In [2]:
#10.1 Thresholding Numerical Feature Variance

# Load libraries
from sklearn import datasets
from sklearn.feature_selection import VarianceThreshold

# Import some data to play with
iris = datasets.load_iris()

# Create features and target
features = iris.data
target = iris.target

# Create thresholder
thresholder = VarianceThreshold(threshold=.5)
#هر ویژگی که واریانس آن ≤ 0.5 باشد حذف خواهد شد

# Create high variance feature matrix
features_high_variance = thresholder.fit_transform(features)

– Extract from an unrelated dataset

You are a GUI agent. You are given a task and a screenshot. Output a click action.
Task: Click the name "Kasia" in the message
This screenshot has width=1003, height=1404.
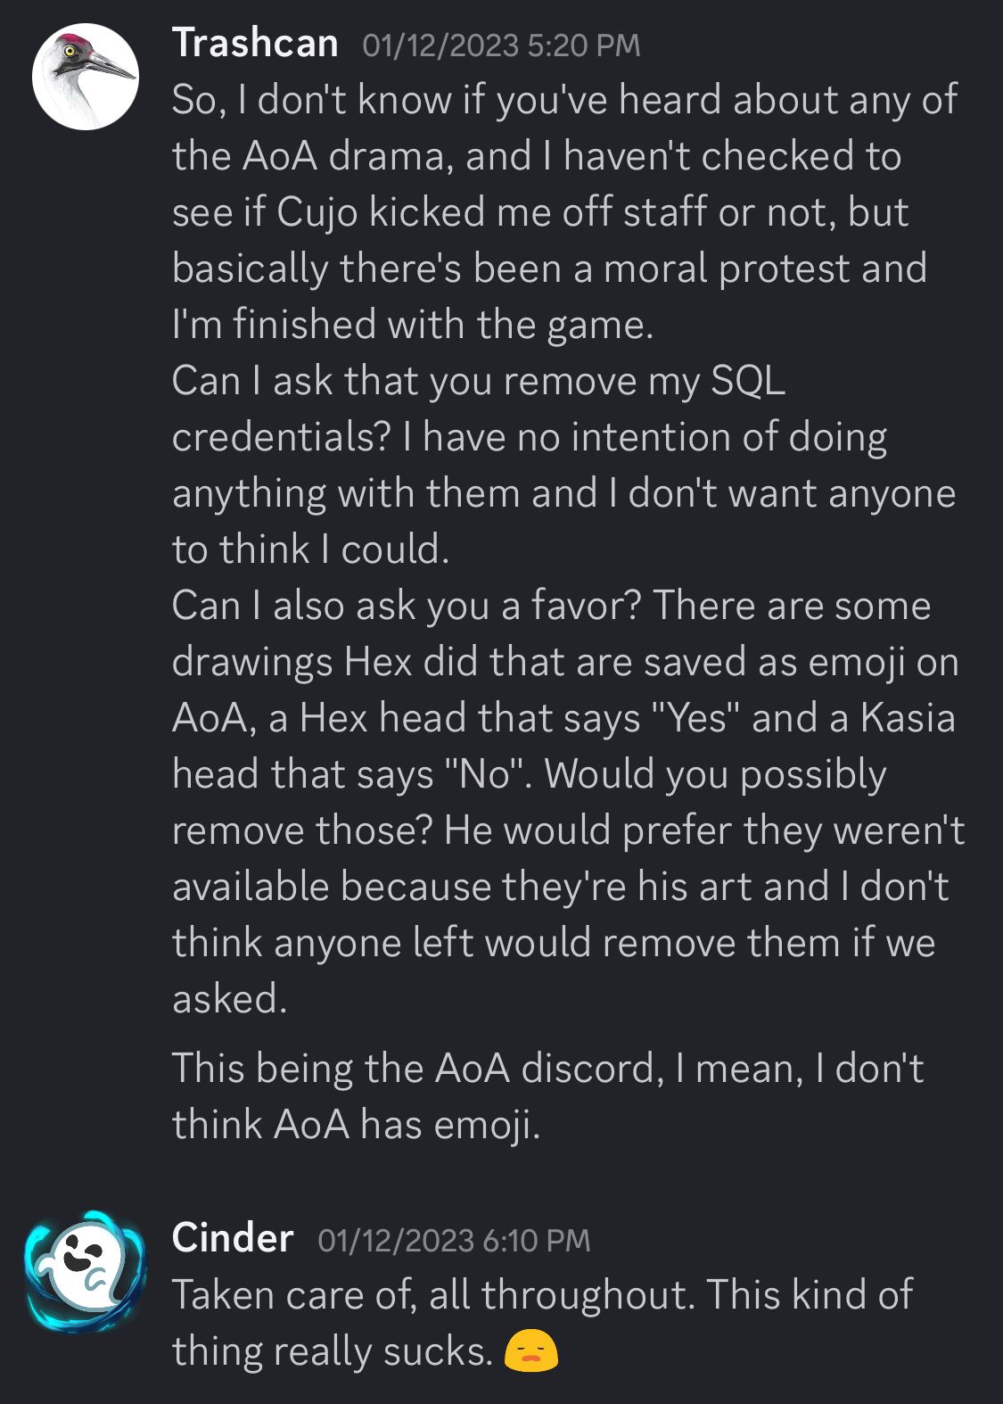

# View high variance feature matrix



In [4]:
# View variances
thresholder.fit(features).variances_

array([0.68112222, 0.18871289, 3.09550267, 0.57713289])

In [5]:
# Load library
from sklearn.preprocessing import StandardScaler

# Standardize feature matrix
scaler = StandardScaler()
features_std = scaler.fit_transform(features)

# Caculate variance of each feature
selector = VarianceThreshold()
selector.fit(features_std).variances_

array([1., 1., 1., 1.])

In [None]:
#10.2 Thresholding Binary Feature Variance

# Load library
from sklearn.feature_selection import VarianceThreshold

# Create feature matrix with:
# Feature 0: 80% class 0
# Feature 1: 80% class 1
# Feature 2: 60% class 0, 40% class 1
features = [[0, 1, 0],
            [0, 1, 1],
            [0, 1, 0],
            [0, 1, 1],
            [1, 0, 0]]

# Run threshold by variance
# In binary features: Var(x) = p(1 − p)
thresholder = VarianceThreshold(threshold=(.75 * (1- .75)))
thresholder.fit_transform(features)

#0.75 * 0.25 = 0.1875
# Feature 0 -> p = 0.2 and var = 0.16 -> remove
# Feature 0 -> p = 0.8 and var = 0.16 -> remove
# Feature 0 -> p = 0.4 and var = 0.24 -> keep


array([[0],
       [1],
       [0],
       [1],
       [0]])

In [None]:
#10.3 Handling Highly Correlated Features

# Load libraries
import pandas as pd
import numpy as np

# Create feature matrix with two highly correlated features
features = np.array([[1, 1, 1],
                     [2, 2 ,0],
                     [3, 3, 1],
                     [4, 4 ,0],
                     [5, 5, 1],
                     [6, 6 ,0],
                     [7, 7 ,1],
                     [8, 7, 0],
                     [9, 7 ,1]])

# Convert feature matrix into DataFrame
df = pd.DataFrame(features)

# Create correlation matrix
corr_matrix = df.corr().abs()

# Select upper triangle of correlation matrix
upper = corr_matrix.where(np.triu(np.ones(corr_matrix.shape),
                                  k=1).astype(bool))
# k =1 -> Main diagonal = 0
# np.triu -> Return the upper triangular matrix

# Find index of feature columns with correlation greater than 0.95
to_drop = [column for column in upper.columns if any(upper[column] > 0.95)]
#  any -> At least with one of columns

# Drop features
df.drop(df.columns[to_drop], axis=1).head(3)


Unnamed: 0,0,2
0,1,1
1,2,0
2,3,1


In [14]:
# Correlation matrix
df.corr()

Unnamed: 0,0,1,2
0,1.0,0.976103,0.0
1,0.976103,1.0,-0.034503
2,0.0,-0.034503,1.0


In [15]:
# Upper triangle of correlation matrix
upper

Unnamed: 0,0,1,2
0,,0.976103,0.0
1,,,0.034503
2,,,


In [26]:
#10.4 Removing Irrelevant Features for Classification

# Load libraries
from sklearn.datasets import load_iris
from sklearn.feature_selection import SelectKBest
from sklearn.feature_selection import chi2, f_classif

# Load data
iris = load_iris()
features = iris.data
target = iris.target

# Convert to categorical data by converting data to integers
features = features.astype(int)

# Select two features with highest chi-squared statistics
chi2_selector = SelectKBest(chi2, k=2)
features_kbest = chi2_selector.fit_transform(features, target)

# Show results
print("Original number of features:", features.shape[1])
print("Reduced number of features:", features_kbest.shape[1])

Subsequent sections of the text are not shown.